Fig. 100.—Figura esquemática encaminada á mostrar el comportamiento en los roedores del lemnisco externo, ó vía acústica secundaria.— A, lemnisco externo; B, tubérculo cuadrigémino posterior; C, cuerpo geniculado interno; D, cuerpo geniculado externo; e, vía acústica talamo-cortical ó terminal; b, bifurcación de la vía acústica secundaria.
2.º Descubrimiento de que la vía acústica central descripta por diversos autores, y sobre todo por Held, no marcha directamente al cerebro, sino que se termina en el cuerpo geniculado interno, á favor de arborizaciones libres en contacto con neuronas, cuyos axones forman la vía acústica superior ó tálamo cortical (fig. 100, C).
3.º Aportación de nuevos datos estructurales acerca del cuerpo geniculado interno y corteza del tubérculo cuadrigémino posterior (núcleo, corteza lateral, comisuras, etc.). Imposible dar aquí detalles de estas aportaciones.
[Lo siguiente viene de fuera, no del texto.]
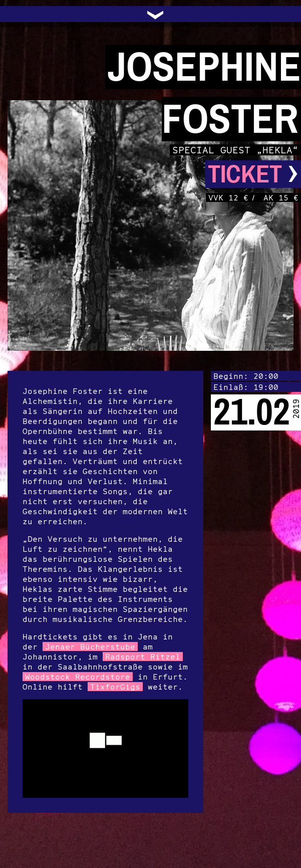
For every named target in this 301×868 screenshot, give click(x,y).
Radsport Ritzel (143, 657)
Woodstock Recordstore (78, 677)
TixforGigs (115, 687)
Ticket (253, 174)
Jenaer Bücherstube (90, 646)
En la figura 100 reproducimos cierto esquema donde aparecen las vías esenciales del cuerpo geniculado interno, tubérculo cuadrigémino posterior y otros centros del tálamo.
Fig. 101.—Corte del cuerpo mamilar y regiones limítrofes del bulbo y protuberancia.— A, foco mamilar externo; B, pedúnculo del cuerpo mamilar; C, vía sensitiva ó lemnisco interno; D, vía olfativa de proyección; P, protuberancia.
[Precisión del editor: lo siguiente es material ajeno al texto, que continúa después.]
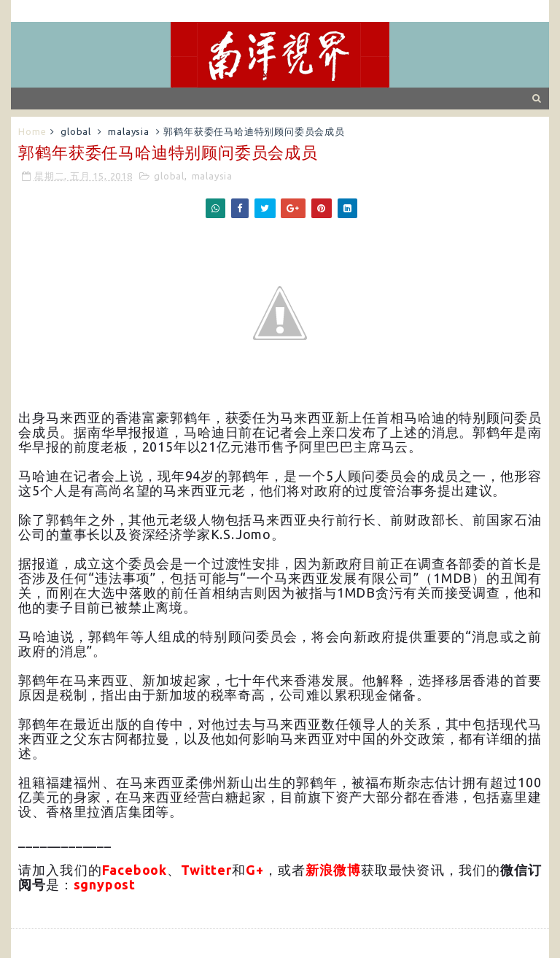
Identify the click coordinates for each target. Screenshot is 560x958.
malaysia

En fin, en 1901 dí á la estampa otras comunicaciones de menor envergadura: una de carácter técnico[195], en donde se describen varios métodos destinados á teñir el disco de cemento de los tubos nerviosos centrales, la mielina y los cilindros-ejes; y otra de asunto fotográfico, con la presentación de dos aparatos estereoscópicos imaginados para el examen de grandes pruebas panorámicas[196].
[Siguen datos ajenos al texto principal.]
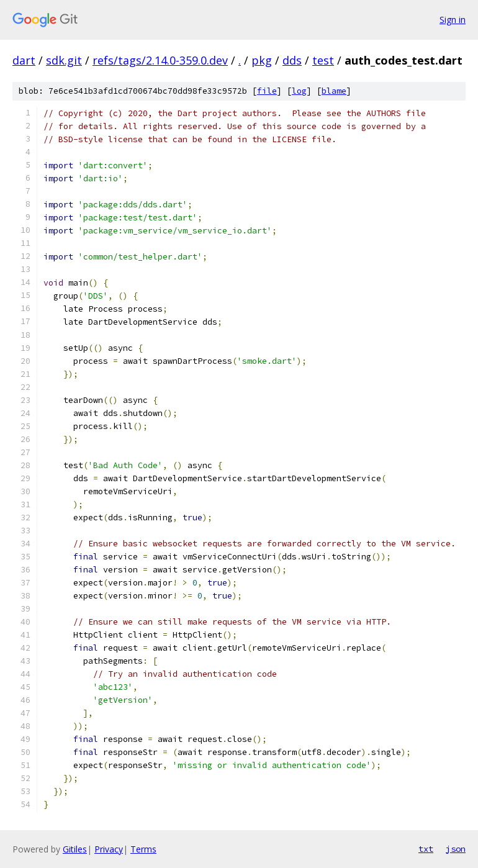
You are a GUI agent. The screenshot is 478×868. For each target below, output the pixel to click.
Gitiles (74, 849)
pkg (261, 60)
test (323, 60)
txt (426, 849)
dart (24, 60)
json (456, 849)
Las investigaciones efectuadas durante el bienio 1900-1901, tuvieron desarrollo y complemento en las emprendidas en 1902 y 1903. Preocupado de la organización de los ganglios centrales del cerebro, y codicioso de aumentar mi haber con nuevos hallazgos en esta terra ignota, proseguí con mi habitual ardor la tarea analítica que recayó muy señaladamente sobre la textura del septum lucidum[197], la fina anatomía del tálamo óptico[198], con particular consideración de la estructura de los cuerpos de Luys, tubérculos mamilares y tuber cinereum, y de cierto foco enigmático, anejo de la cinta óptica[199].
Corrió mi actividad después por los dominios de los pedúnculos cerebelosos, dilucidando algunos puntos obscuros de sus conexiones y vías secundarias[200]; abordé, mediante los métodos de Marchi y Golgi, las relaciones entre el cerebro y el tubérculo cuadrigémino anterior y tálamo óptico[201] (existencia de una vía especial llamada córtico-bigeminal), y aporté, finalmente, algunas menudas contribuciones metodológicas tocantes á la coloración de los tubos nerviosos modulados[202] y manipulación de los cortes[203].
Fig. 102.—Esquema destinado á mostrar, en dirección sagital, las conexiones de algunos focos del tálamo.— A, foco mamilar externo; B, núcleo dorsal del tálamo; D, ganglio de la habénula; E, cuerpo interpeduncular; f, haz de Vicq d’Azyr; g, fascículo de Meynert; e, pedúnculo del cuerpo mamilar; h, fascículo de la calota de Gudden; i, stria thalami; F, núcleo segmental dorsal.
Haré gracia al lector del contenido de estos trabajos, que, dada su aridez descriptiva, ni aun en resumen me atrevo á referir. Baste, por ahora, declarar que las citadas comunicaciones sobre el septo lucido y regiones basales del tálamo, esto es, los cuerpos mamilares, el tuber cinereum, etc., contienen la descripción de numerosos focos y vías nerviosas inadvertidos de los neurólogos, amén del esclarecimiento de bastantes problemas de conexión interfocal. Uno de ellos aparece dilucidado en la figura 101, B, donde mostramos que el pedúnculo del cuerpo mamilar (B) no nace, sino que se termina mediante arborizaciones libres en ambos focos mamilares.